Heurs et malheurs des liquoreux
Sainte-Croix-du-Mont Château Lousteau-Vieil 1962
Cela se passait en Bourgogne. La dégustation d’une vénérable bouteille de sainte-croix-du-mont, liquoreux de Bordeaux célèbre avant-guerre, est l’occasion d’échanger sur l’évolution du marché des vins liquoreux en France et leurs modes de consommation.
Jean-Baptiste Thial de Bordenave. Mon cher Olivier, nous voici de nouveau chez toi, en terre bourguignonne. Je t’apporte donc un flacon de ma terre bordelaise : un Château Lousteau-Vieil 1962, une bouteille de Sainte-Croix-du-Mont, appellation que j’affectionne. On se désintéresse trop de ces grands liquoreux du Bordelais. Ton avis ?
Olivier Poels. Merci cher Jean-Baptiste pour ton attention. C’est clair, il y a un problème sur l’appréciation des liquoreux de Bordeaux. C’est d’ailleurs la même chose dans les autres régions. Quel paradoxe : tout le monde aime ça, mais personne n’en boit !
JBTdB. Justement, que penses-tu de ce vin ?
OPls. J’y viens, Jean-Baptiste, j’y viens. Écoute, je sens un certain décalage entre le nez et la bouche. Pardonne-moi mais le nez n’est pas d’une netteté irréprochable. Il y a cette volatile un peu élevée, ce petit côté vernis à ongles. En revanche, la bouche est plus agréable, soyeuse, assez complexe. C’est au final plutôt agréable, très patiné par le temps, forcément.
JBTdB. Bon… D’accord sur le décalage entre la bouche et le nez, je retrouve aussi un petit côté réduit. Mais cette bouche, moi, m’impressionne : l’aromatique est très plaisante, il y a cette attaque de caramel rouge, ces notes pâtissières de tarte à l’abricot, de pêche. Nous ne parlons pas d’un grand barsac ou d’un grand sauternes, juste d’un “petit” sainte-croix-du-mont. Je me suis procuré cette bouteille aux enchères. Elle ne m’a coûté qu’une dizaine d’euros…
OPls. Voilà le point clé : les vins liquoreux ne sont pas assez valorisés par rapport à leurs très faibles rendements, au travail d’orfèvre nécessaire à leur élaboration. Je suis le premier à reconnaître que j’en ouvre peu… mais quand je le fais, je trouve cela très bon !

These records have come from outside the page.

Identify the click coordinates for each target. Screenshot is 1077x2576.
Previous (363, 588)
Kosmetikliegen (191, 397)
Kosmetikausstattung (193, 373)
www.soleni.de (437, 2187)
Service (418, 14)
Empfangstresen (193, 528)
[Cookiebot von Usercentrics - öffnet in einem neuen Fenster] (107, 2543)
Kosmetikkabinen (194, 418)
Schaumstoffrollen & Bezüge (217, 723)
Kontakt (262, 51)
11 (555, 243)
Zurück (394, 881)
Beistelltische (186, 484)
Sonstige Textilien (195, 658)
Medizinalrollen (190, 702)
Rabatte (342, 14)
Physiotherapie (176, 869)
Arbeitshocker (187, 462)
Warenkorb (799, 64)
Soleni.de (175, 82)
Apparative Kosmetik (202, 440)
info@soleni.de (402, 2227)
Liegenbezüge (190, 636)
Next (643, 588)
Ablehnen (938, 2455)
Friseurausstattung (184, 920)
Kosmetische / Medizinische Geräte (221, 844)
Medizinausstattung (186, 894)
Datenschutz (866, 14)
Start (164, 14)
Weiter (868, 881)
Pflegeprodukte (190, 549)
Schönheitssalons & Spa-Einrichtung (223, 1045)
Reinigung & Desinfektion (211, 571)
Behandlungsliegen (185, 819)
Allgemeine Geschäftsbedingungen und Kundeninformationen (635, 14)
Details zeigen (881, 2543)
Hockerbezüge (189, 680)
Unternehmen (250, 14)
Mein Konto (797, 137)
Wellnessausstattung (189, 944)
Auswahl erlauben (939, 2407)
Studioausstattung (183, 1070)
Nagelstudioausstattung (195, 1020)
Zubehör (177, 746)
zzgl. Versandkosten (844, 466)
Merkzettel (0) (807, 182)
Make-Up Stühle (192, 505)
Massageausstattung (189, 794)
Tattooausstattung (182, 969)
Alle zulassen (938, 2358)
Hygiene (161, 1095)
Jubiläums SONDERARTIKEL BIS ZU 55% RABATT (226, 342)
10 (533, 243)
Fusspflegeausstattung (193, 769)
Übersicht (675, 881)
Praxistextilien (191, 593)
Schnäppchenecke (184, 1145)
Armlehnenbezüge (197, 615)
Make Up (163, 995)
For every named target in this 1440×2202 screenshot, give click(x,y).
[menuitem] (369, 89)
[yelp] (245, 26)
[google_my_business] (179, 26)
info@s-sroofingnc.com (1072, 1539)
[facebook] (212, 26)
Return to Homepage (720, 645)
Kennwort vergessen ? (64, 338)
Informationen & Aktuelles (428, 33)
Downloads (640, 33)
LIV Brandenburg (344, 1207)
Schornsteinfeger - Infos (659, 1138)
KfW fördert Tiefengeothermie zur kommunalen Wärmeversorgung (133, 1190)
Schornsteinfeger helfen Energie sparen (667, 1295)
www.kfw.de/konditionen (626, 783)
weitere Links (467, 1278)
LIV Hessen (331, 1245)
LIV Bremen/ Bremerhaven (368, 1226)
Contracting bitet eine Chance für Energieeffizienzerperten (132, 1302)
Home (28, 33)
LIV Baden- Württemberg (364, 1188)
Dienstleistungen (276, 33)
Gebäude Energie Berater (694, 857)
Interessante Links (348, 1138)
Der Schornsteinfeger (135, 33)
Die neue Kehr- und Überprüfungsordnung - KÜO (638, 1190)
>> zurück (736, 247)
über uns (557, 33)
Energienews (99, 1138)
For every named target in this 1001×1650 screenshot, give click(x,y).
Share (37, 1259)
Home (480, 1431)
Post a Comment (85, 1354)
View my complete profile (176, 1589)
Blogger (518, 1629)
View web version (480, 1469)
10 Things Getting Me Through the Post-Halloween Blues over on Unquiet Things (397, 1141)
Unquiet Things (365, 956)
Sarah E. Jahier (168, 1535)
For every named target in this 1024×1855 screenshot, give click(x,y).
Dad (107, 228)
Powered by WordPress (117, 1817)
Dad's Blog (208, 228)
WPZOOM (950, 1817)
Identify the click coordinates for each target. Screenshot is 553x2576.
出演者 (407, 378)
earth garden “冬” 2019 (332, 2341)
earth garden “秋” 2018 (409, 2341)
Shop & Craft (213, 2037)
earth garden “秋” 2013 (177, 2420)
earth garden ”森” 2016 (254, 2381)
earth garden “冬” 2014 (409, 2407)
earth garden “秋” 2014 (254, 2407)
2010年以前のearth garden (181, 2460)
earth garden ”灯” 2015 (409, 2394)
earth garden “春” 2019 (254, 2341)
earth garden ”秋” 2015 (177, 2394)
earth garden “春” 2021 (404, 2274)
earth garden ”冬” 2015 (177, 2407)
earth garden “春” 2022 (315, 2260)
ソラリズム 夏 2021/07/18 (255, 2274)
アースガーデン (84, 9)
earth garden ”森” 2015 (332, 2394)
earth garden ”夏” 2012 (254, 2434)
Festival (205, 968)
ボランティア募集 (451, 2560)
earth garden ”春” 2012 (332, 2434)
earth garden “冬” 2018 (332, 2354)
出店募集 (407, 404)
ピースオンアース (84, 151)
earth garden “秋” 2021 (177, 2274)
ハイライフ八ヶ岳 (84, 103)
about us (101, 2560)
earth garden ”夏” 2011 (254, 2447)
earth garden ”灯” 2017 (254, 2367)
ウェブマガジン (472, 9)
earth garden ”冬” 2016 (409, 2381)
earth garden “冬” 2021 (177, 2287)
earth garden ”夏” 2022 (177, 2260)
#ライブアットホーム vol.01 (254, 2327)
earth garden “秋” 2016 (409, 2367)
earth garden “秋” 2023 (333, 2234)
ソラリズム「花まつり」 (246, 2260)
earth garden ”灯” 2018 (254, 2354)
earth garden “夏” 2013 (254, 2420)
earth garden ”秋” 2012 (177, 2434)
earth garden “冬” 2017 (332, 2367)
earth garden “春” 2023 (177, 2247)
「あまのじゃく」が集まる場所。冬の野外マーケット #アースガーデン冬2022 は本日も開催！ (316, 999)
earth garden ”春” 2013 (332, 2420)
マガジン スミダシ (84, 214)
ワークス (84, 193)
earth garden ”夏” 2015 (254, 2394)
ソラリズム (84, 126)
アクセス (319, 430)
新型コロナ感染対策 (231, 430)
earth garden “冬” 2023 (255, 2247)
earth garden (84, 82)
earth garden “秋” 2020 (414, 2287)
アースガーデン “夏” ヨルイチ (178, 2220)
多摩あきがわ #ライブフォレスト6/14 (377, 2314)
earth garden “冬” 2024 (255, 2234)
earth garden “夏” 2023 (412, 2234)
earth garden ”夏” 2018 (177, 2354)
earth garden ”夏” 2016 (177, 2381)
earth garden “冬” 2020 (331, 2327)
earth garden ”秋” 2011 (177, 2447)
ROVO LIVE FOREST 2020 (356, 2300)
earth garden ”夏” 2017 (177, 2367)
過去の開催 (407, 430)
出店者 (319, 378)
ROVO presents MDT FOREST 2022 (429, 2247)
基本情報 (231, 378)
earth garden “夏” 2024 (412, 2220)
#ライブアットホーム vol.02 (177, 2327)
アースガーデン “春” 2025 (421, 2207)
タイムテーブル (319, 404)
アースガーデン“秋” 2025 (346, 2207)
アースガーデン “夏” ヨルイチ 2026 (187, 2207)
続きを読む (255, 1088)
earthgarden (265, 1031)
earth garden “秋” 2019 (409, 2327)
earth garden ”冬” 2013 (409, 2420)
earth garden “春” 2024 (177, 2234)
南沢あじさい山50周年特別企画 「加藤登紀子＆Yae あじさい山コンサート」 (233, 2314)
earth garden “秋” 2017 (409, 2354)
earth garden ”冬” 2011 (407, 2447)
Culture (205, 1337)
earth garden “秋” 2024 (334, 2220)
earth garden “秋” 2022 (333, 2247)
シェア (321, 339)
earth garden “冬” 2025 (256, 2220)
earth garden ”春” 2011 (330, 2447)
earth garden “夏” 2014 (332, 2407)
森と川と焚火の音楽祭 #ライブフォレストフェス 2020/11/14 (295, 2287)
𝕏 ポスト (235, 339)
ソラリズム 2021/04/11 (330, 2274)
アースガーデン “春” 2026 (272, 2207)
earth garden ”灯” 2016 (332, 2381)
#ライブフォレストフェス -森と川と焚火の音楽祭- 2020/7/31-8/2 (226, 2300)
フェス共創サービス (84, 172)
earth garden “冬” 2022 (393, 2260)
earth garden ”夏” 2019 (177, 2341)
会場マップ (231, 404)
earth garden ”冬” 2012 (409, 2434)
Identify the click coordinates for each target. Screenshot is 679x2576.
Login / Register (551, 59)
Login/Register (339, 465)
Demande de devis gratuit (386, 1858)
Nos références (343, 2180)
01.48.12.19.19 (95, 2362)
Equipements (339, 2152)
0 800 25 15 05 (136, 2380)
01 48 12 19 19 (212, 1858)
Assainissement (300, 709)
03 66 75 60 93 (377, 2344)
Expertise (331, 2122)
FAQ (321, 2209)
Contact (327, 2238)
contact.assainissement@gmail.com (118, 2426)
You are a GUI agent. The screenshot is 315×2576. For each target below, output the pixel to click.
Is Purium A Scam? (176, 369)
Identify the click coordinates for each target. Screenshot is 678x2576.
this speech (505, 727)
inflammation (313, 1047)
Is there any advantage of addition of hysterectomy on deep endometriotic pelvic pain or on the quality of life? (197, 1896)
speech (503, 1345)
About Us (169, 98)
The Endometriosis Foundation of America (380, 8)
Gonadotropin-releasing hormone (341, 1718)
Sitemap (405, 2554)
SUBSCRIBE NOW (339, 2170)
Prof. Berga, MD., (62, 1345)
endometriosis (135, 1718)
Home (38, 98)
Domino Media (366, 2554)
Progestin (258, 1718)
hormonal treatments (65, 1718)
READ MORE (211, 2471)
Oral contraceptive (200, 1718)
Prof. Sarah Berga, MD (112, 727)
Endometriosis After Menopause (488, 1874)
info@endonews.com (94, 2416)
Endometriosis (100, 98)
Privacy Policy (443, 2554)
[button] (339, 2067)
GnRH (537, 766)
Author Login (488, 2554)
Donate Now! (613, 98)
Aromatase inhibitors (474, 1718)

JBTdB. C’est inexplicable. Je vais souvent en Asie pour le Hong Kong Wine & Dine Festival, où toutes les AOP du Bordelais sont représentées. Eh bien, c’est toujours le stand des liquoreux qui a le plus de succès. Ça me fascine. Tout le monde fait la queue pour en avoir un verre ! Comment peut-on, ensuite, se retrouver avec des niveaux de ventes aussi faibles ?
OPls. On n’a pas toujours le réflexe d’ouvrir ces vins. Surtout, on ne sait pas trop où les placer à table, quand les boire. Tu sais, les producteurs ont tout essayé : lancer la mode du sauternes avec des huîtres, avec la cuisine asiatique, avec le poulet rôti du dimanche, etc. La réalité, c’est que personne ne le fait au quotidien. Moi-même, je n’y pense jamais ! Et puis il y a l’air du temps : le sucre est devenu l’ennemi. Tout le monde fait attention à sa ligne.
JBTdB. Oui, mais regoûte ce vin. Ce velouté unique, c’est tout de même quelque chose, non ?
OPls. Et quand ouvres-tu une pareille bouteille ?
JBTdB. Devant la cheminée, en Bourgogne, chez un ami connaisseur… Bon, plus sérieusement, il y a peu, j’ai dégusté un Château de Rayne Vigneau 2017. J’ai été bluffé. Le vin affichait une acidité folle, une tension, une fraîcheur presque saline en finale. Le vin était dingue, à mille lieues de ces sauternes à l’ancienne parfois lourdauds. Toi, tu n’as jamais rencontré d’accord mets et vin idéal avec un bordeaux liquoreux ?
OPls. J’ai quelques principes en tête. Pour moi, le liquoreux arrive en fin et non en début de repas. Et quand le vin a quelques années, il fait office de dessert en lui-même. Tu vois, ce sainte-croix-dumont 1962, avec une ou deux orangettes pour jouer sur l’amertume finale, ferait un dessert magnifique ! N’oublions pas l’avantage de ces vins : ils se gardent fort bien après ouverture, jusqu’à une semaine sans aucun problème.